→ TASK TO COMPLETE
Turn the lines running from the beginning through the line that contains "tap(985, 105)" into a numbered list, omitting blank lines and leaving the pictures out.

[Raw records]
..............................

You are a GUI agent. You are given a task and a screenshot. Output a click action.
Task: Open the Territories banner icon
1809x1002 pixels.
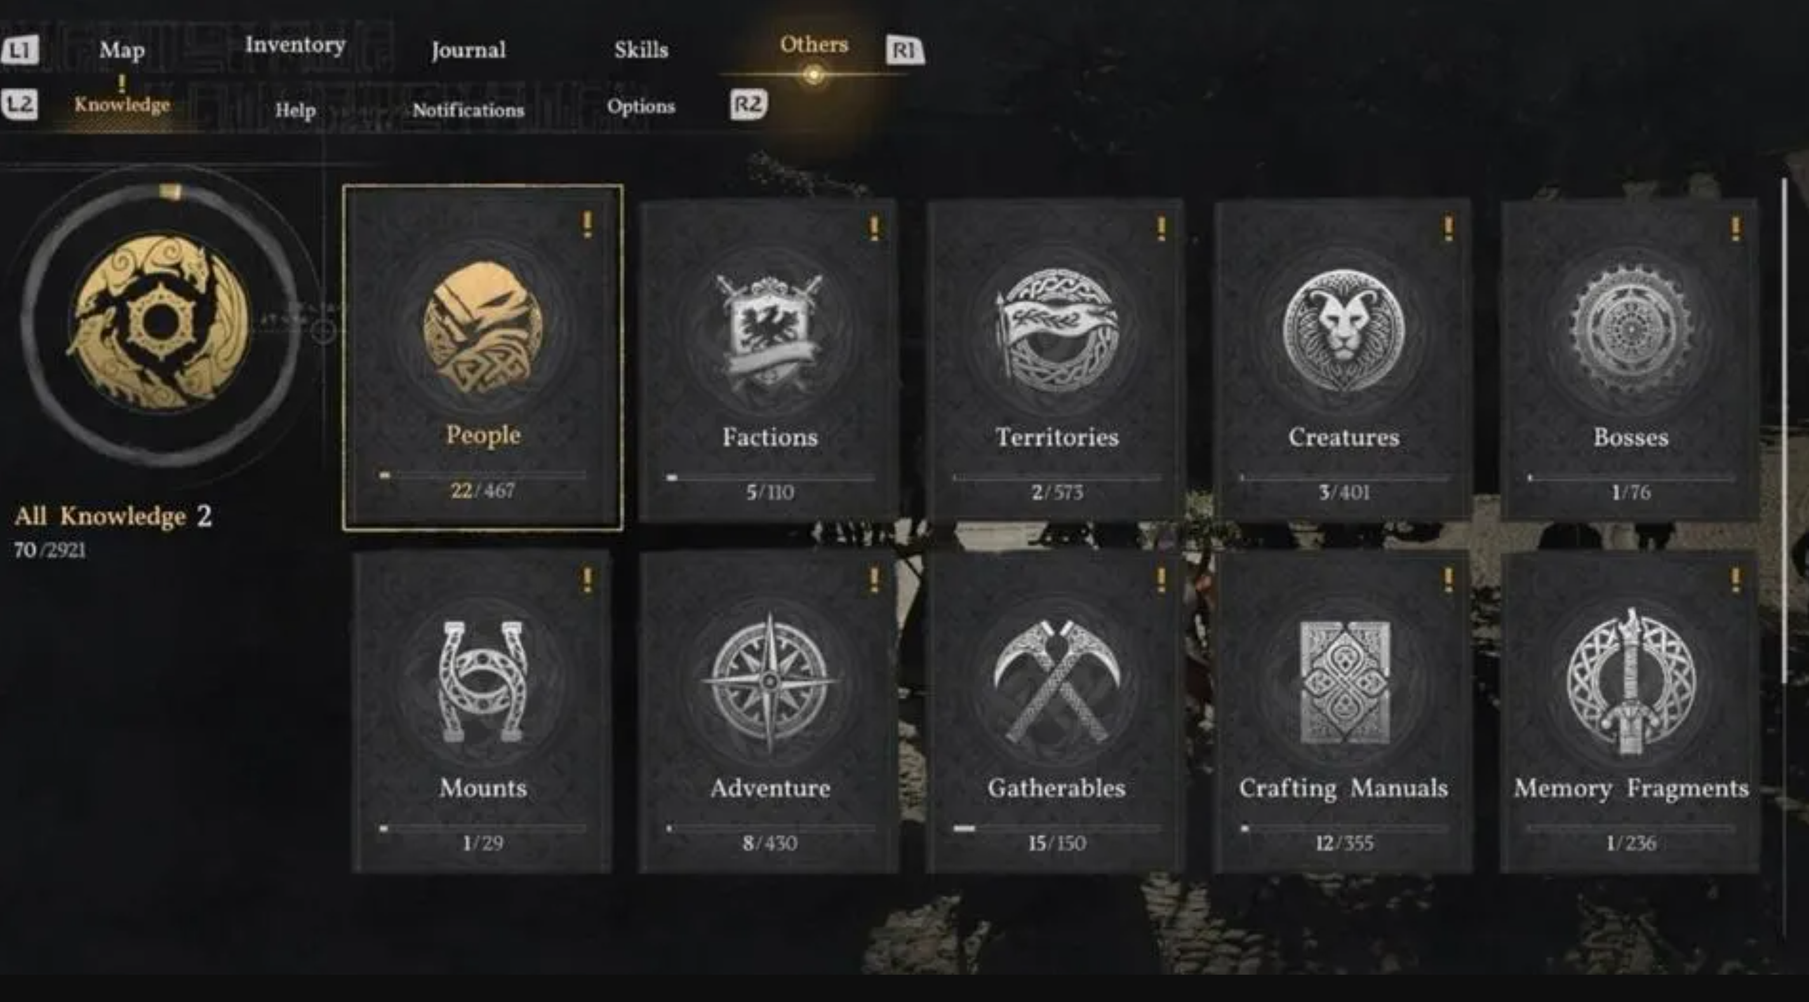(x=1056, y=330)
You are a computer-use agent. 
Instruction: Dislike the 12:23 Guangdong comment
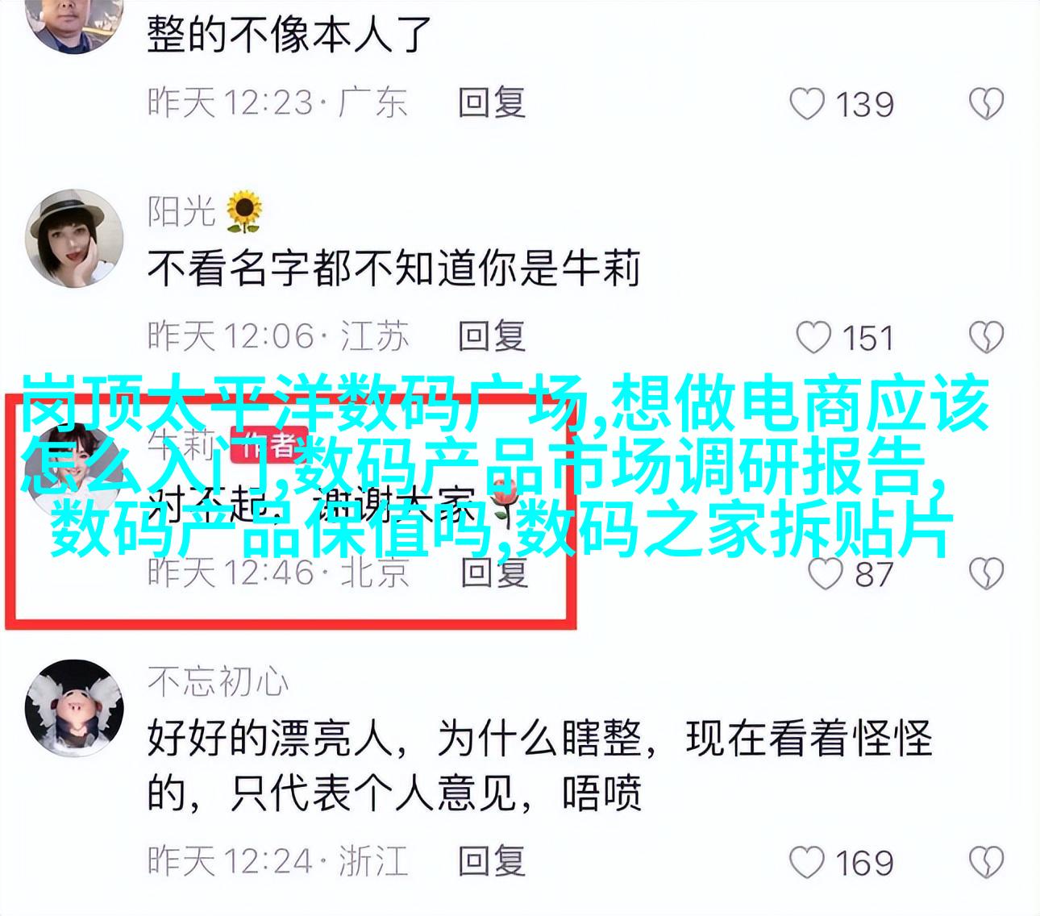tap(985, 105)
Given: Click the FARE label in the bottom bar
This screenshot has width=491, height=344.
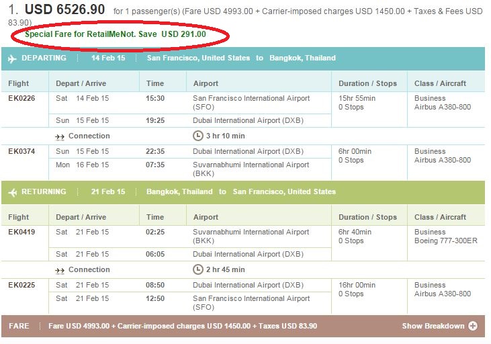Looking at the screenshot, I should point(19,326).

..............................

→ WRITTEN REPLY
1. You are a GUI agent. You are given a task and a screenshot. Output a click action.
2. Task: Open the Territories banner icon
3. 1809x1002 pixels.
4. (x=1056, y=330)
5. You are a computer-use agent. 
6. Instruction: Dislike the 12:23 Guangdong comment
7. tap(985, 105)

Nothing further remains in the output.